#### READING PASSAGE:
>>>>>

Soundtrack album by Various artists
- Released: January 11, 1994
- Recorded: 1993
- Genres: Hip hop, R&B
- Length: 60:30
- Label: Select
- Producers: The Beatnuts, Trackmasters, Chris Stokes, AMG, Darryl Dee, Soul G., DR Period

= House Party 3 (soundtrack) =

House Party 3: Original Motion Picture Soundtrack is the soundtrack to the 1994 film House Party 3. It was released on January 11, 1994, through Select Records and consisted of a blend of hip hop and R&B. The soundtrack was the least successful of the three, making it to number 55 on the Top R&B/Hip-Hop Albums, nor was the soundtrack's only charting single "Butt Booty Naked" by AMG. Six songs on the album were performed by the film's stars, Kid 'n Play; to date it has been the last original material the group has released.

Professional ratings
Review scores
| Source | Rating |
| Allmusic | Star |

==Track listing==
1. "Bounce" – 4:17 (Kid 'n Play)

<<<<<

#### TASKS TO CARRY OUT:
1. Write out the passage of the House Party 3 soundtrack article that opens with the words containing "Soundtrack album by" and closes with "group has released.".
2. Pick up the House Party 3 soundtrack article after its last line and keep writing it.

#### PROVIDED DATA:
>>>>>

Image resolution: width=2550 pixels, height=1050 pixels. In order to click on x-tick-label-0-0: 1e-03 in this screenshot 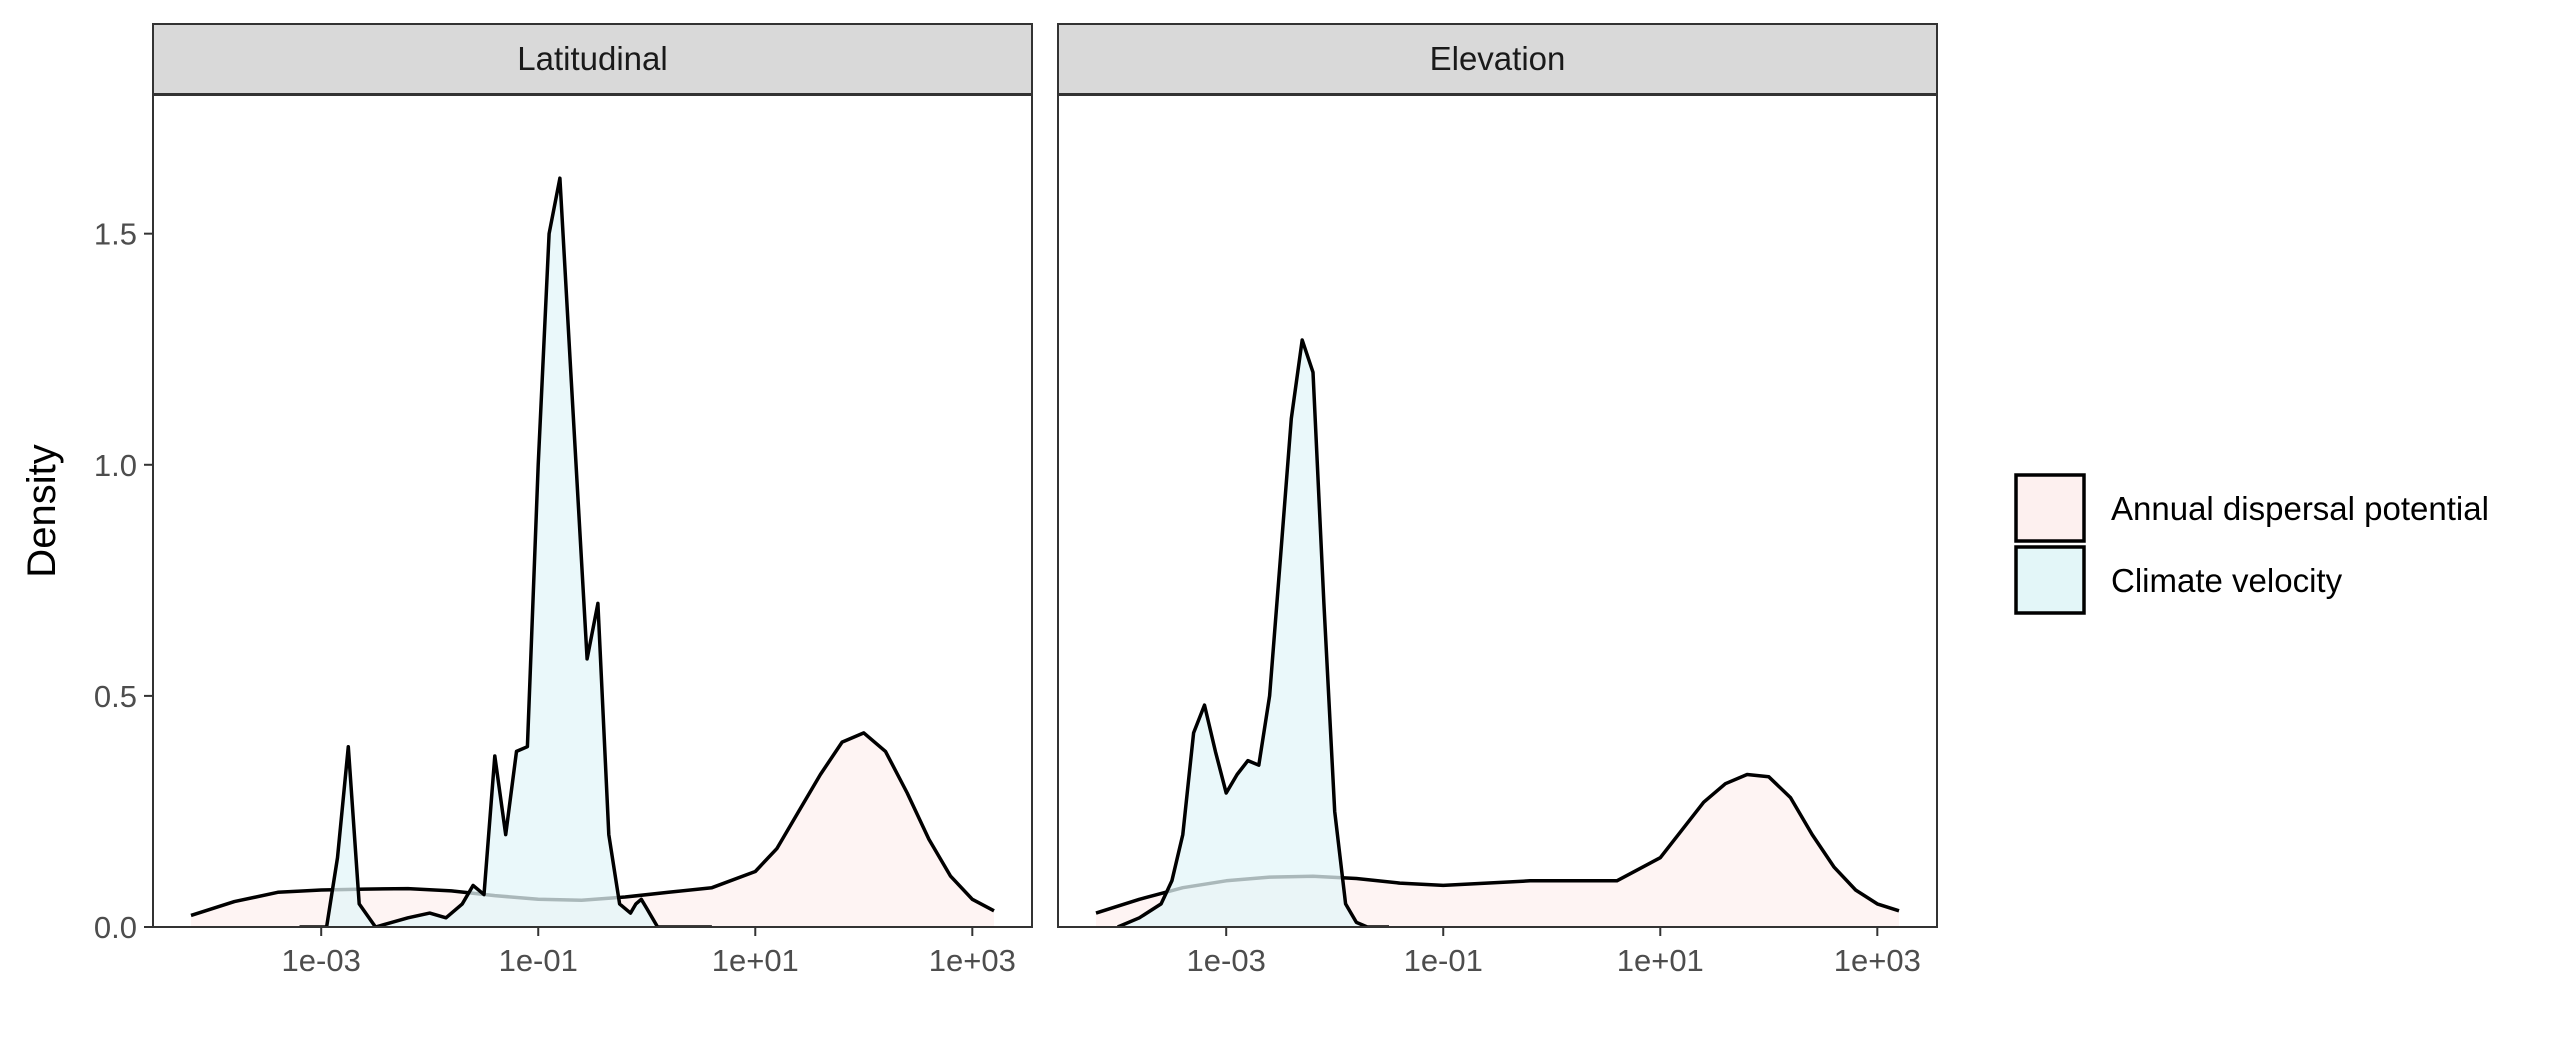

<<<<<

#### ANSWERS FOR THIS EXERCISE:
1.
Soundtrack album by Various artists
- Released: January 11, 1994
- Recorded: 1993
- Genres: Hip hop, R&B
- Length: 60:30
- Label: Select
- Producers: The Beatnuts, Trackmasters, Chris Stokes, AMG, Darryl Dee, Soul G., DR Period

= House Party 3 (soundtrack) =

House Party 3: Original Motion Picture Soundtrack is the soundtrack to the 1994 film House Party 3. It was released on January 11, 1994, through Select Records and consisted of a blend of hip hop and R&B. The soundtrack was the least successful of the three, making it to number 55 on the Top R&B/Hip-Hop Albums, nor was the soundtrack's only charting single "Butt Booty Naked" by AMG. Six songs on the album were performed by the film's stars, Kid 'n Play; to date it has been the last original material the group has released.

2.
2. "Wakes You Up" – 3:26 (Immature)
3. "Two Fingers" – 5:12 (Kid 'n Play)
4. "How About Some Hardcore" – 4:32 (M.O.P.)
5. "Drop Down" – 3:48 (Sylk Smoov)
6. "Rock the House" – 3:50 (R.A.S. Posse)
7. "The Illest" – 3:31 (Red Hot Lover Tone)
8. "Butt Booty Naked" – 3:59 (AMG)
9. "Make Noize" – 3:44 (Kid 'n Play)
10. "How'm I Doin'?" – 4:14 (Kid 'n Play)
11. "Void" – 4:02 (Kid 'n Play)
12. "We Got It Goin' On" – 3:45 (To da Core)
13. "Here and Now" – 4:17 (Kid 'n Play)
14. "I Just Love the Man" – 4:21 (Everyday Emotions)
15. "The Cure" – 3:32 (Nerissa)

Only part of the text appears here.